Hetero Poly under patriarchy. Not so viable. Especially when so many men see us as things not full people.
In polyamory, women may have to work double time at their care labor to become more desirable than other women lovers. Perhaps they must be more sexually willful and open, more caring and sweet, sometimes more youthful and simultaneously mature, they must overall have a better performance in reproducing the man in the center in order to continue to earn their part of the attention or by worth the investment, since there is hedging and other investments placed against them.

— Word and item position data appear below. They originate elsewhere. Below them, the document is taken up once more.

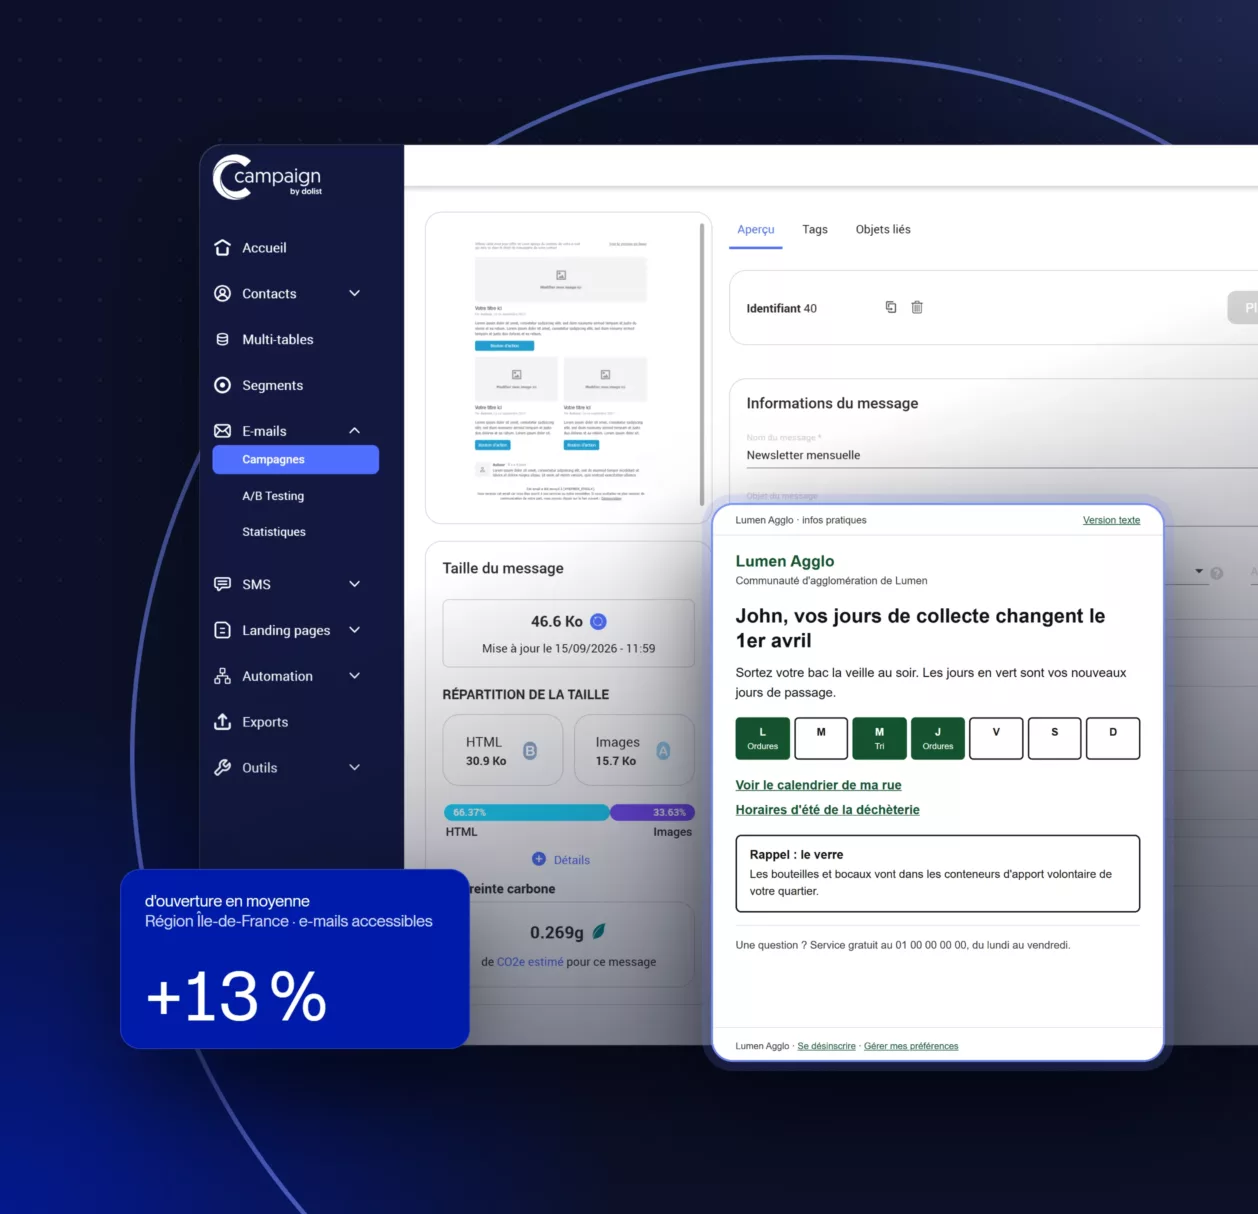Click the HTML/Images size distribution bar
The image size is (1258, 1214).
569,812
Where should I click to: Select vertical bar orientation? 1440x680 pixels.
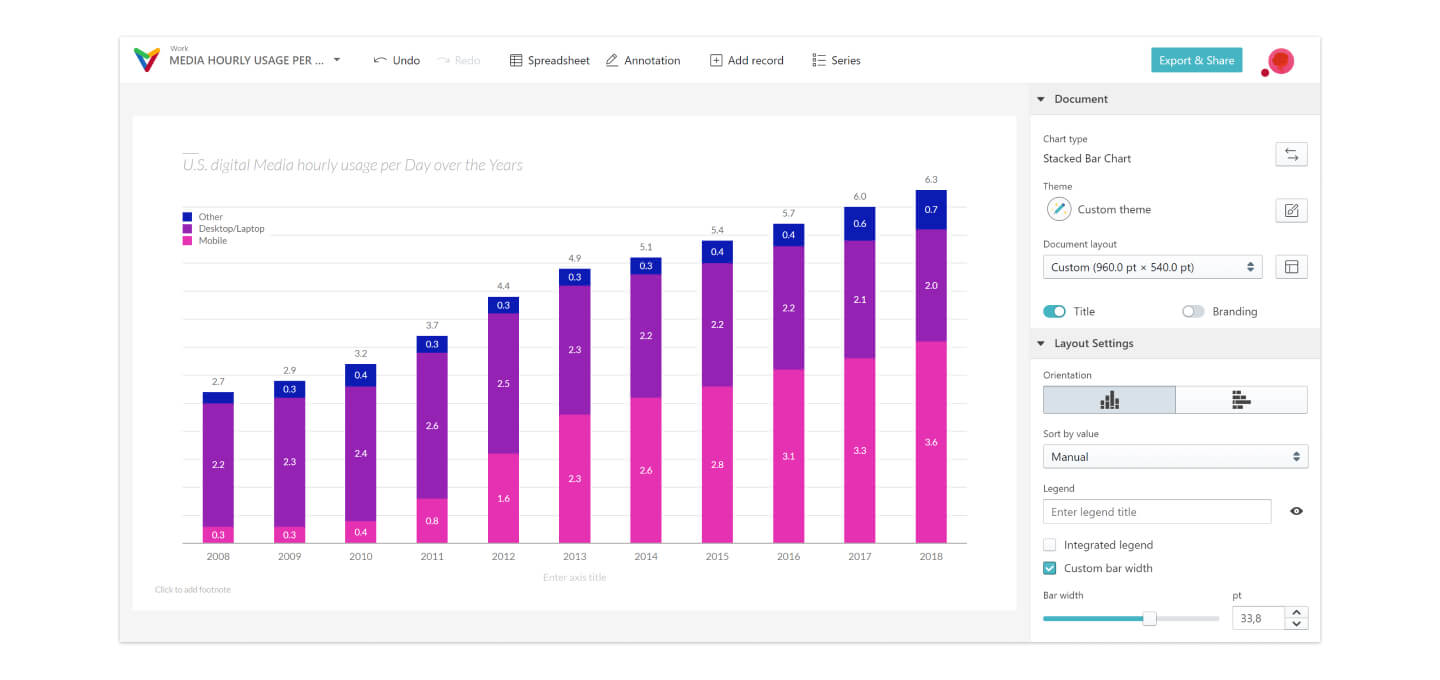pyautogui.click(x=1109, y=400)
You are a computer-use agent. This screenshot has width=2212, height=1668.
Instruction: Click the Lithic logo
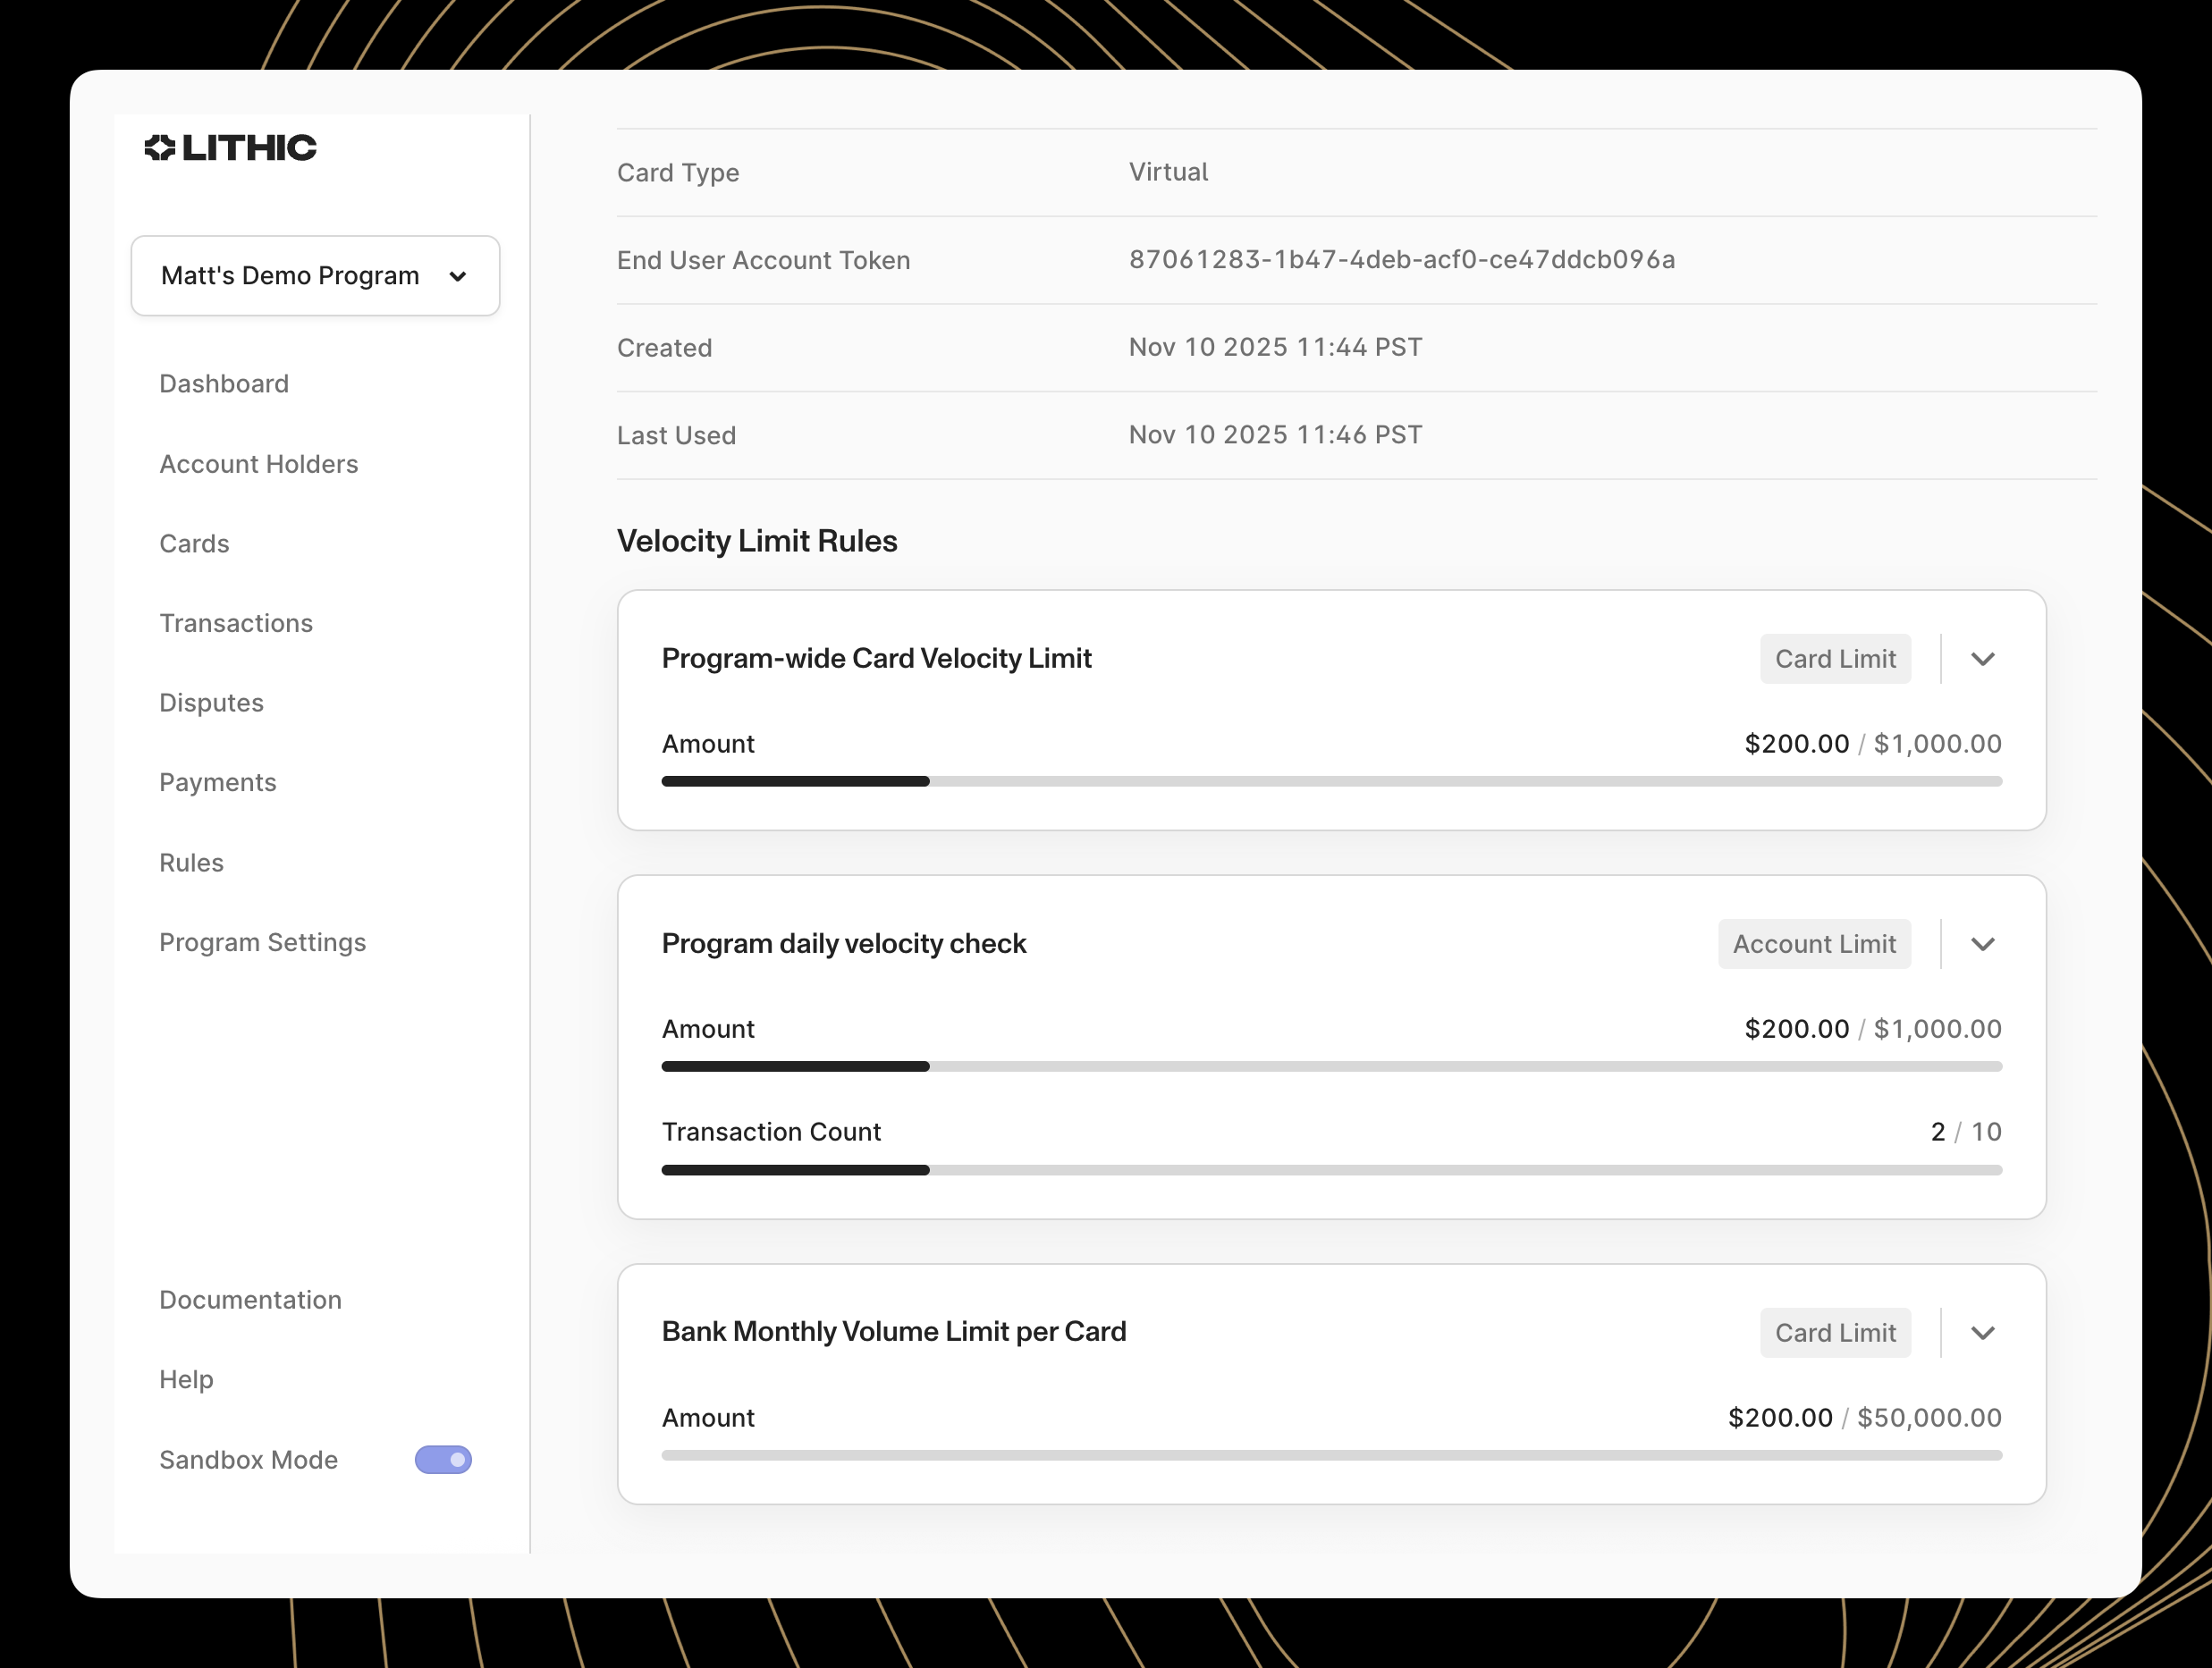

Moreover, the struggle to get even basic emotional and sexual needs met from men is already an uphill battle for many women. Being “needy” is a sexist stereotype of women, and since there does not exist an actual social impetus for men to meet women’s needs, polyamory can make it all the more difficult for women demand that their needs be met. Rather than do the work to fulfill one woman’s needs in exchange for getting his needs met, a polyamorous man may simply drift to another lover.
And when needs aren’t being met, the excuse is that the polyamorous man is too emotionally or sexually dispersed, he is already not used to doing care labor, and suddenly he has to do his normal minimal amount of labor but now to maintain a few different relationships.
This can mean that not only are we working double-time in one relationship to compete with other women, but if we have multiple partners in poly relationships we must do this with other men too. Our care labor doubles, then quadruples. One could say that reciprocally this is the same for men. Yet men do not do care labor typically, they receive it.
Perceiving other women as a threat is not actually about jealousy or self-esteem. It is the consequence of historical and material processes, or the significance and value of our care labor. As commodities, women are poised to compete with each other. The further commodifying a relationship, the more this happens.
This resonated with me. The bit I quoted isn’t universal to poly relationships but it’s way more prevalent than I hoped for and way more prevalent than it should be. The times I feel most insecure are when my needs aren’t being met, in any context, and I’ve had past partners actively exploit that, poly or no.
And like, I’m poly, I love my boyfriends and they love me, I hope to meet more people who become important to me and bolster and support me and are willing and good at putting in the same kind of emotional labor for me that I put in for them in our relationship with each other.
But a lot of people I’ve met “in the scene” (bleurgh) are just as threatening, just as draining as people who aren’t poly. Being poly doesn’t absolve you of the framework in which we move and live; but people think it does, sometimes, and that leads to complacency and the tendency to not want to work to meet your partners’ needs.